UX Director: Sets strategy, works with leadership, presentation, blocks for their team, advocates for design, customer focused decisions, manages team, etc. UX Designer: Fuck if I know anymore but: Mostly defines the experience for a product that the customer touches. Some do visual design, some build flows with previously-designed components. Figma/sketch/photoshop(?!)/framer/Principle/etc Not UX: - Managing spreadsheets - Directly building component libraries (there are a handful of exceptions out there who can design and build but I have come across VERY few of these) - Running reports (if that’s all you do) - PMing (if that’s all you do) - Metrics management All of these items above are things a designer COULD do some of but if it’s their primary function and they don’t actually work on the actual design of the product they work on then they’re not a designer. Design can also include: - moodboards - usability and contrast work - user testing - user interviews - typography - color, space, layout - animation - competitive analysis - illustration - wireframing - sketching - whiteboarding - brainstorming - brand design - logo design - production design - design for marketing - surfing Pinterest
I find this to be the most accurate and thorough answer. Although I will chime in with everyone else that your role within UX can vary quite a bit depending on org needs. That said, we all know once you start hitting Director, Head, VP kind of levels in any discipline your job becomes a lot more bullshit and politics for sure. So I would wager the people you're talking about could be either A, they know how to play the game and were able to find themselves a spot with great pay and security and were able to figure out what was wanted out of the position (i.e. please the people above them) to make themselves successful or B, they may have started out as designers or working in UX in some manner and worked their way up the ladder and are actually not particularly happy with doing all of the people mgmt, cat hurding, and politicking they now have to do. BUT, they make a crap ton of money so they're not going anywhere unless they have to or they find a better gig.
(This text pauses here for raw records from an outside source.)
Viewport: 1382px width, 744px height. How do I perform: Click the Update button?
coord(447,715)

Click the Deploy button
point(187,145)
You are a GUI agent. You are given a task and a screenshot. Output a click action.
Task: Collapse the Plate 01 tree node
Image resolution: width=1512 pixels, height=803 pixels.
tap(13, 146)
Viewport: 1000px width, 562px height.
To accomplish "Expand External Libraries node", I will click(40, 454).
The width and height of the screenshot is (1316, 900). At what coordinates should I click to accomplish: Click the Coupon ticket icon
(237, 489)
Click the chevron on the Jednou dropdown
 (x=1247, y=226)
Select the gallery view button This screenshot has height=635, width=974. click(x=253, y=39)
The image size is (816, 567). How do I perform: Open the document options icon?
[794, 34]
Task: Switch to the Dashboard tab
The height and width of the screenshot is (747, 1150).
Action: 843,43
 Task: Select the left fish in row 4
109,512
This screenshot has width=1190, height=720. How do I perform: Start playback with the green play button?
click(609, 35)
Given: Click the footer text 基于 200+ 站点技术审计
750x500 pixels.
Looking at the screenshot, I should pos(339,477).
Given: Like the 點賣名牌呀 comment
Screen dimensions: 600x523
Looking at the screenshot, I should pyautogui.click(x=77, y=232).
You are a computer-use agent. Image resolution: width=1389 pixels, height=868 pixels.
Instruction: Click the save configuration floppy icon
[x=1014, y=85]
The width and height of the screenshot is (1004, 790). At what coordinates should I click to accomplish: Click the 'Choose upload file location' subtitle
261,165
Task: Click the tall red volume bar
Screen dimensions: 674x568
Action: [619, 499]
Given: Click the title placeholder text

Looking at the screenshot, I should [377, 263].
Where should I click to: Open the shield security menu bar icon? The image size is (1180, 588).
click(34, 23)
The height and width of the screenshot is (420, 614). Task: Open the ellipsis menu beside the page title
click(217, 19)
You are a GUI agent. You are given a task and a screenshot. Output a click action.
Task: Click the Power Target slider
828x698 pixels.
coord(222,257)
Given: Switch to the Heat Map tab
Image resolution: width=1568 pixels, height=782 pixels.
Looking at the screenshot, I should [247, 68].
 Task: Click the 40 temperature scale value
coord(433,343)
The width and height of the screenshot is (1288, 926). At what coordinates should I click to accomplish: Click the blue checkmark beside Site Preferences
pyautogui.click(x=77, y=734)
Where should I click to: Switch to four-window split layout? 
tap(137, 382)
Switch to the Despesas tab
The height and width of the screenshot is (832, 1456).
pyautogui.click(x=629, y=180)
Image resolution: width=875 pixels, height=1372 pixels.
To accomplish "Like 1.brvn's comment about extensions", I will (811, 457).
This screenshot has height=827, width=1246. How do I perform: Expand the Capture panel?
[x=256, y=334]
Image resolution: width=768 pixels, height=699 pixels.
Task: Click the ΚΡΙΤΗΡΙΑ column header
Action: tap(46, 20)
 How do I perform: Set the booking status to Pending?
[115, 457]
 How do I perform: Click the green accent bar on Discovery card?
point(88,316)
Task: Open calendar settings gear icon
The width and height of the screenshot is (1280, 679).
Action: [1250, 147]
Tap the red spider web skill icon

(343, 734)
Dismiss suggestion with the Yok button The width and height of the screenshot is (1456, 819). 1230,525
That’s kind of like asking “what is a developer responsible for?” It really depends on the needs of the organization. At the end of the day your role exists to maximize the experience of the end user. And that end user could be grandma buying a flight on delta.com, a driver of a brand new Tesla, an IT admin managing their Slack instance, or a holiday shopper at Williams Sonoma. You would need to think of the discipline widely yes, but hone in on the purpose of the business you’re supporting and how they define UX. Who are their end users? Where are they most challenged today in supporting their customers?
Pixel pushers.
UX Design is is huge umbrella of specialties. You have: - researchers - UI designers - design system creators - UX strategists - Content strategists - UX copywriters - interaction designers - visual designers - UX developers (CSS coders) and more... I'm sure I'm missing some. But most junior designers start out learning only one of those skills. Senior designers will have mastered three or more of those. Managers and directors will like focus on producing a narrow scope of work, while having a deep understanding of all of them.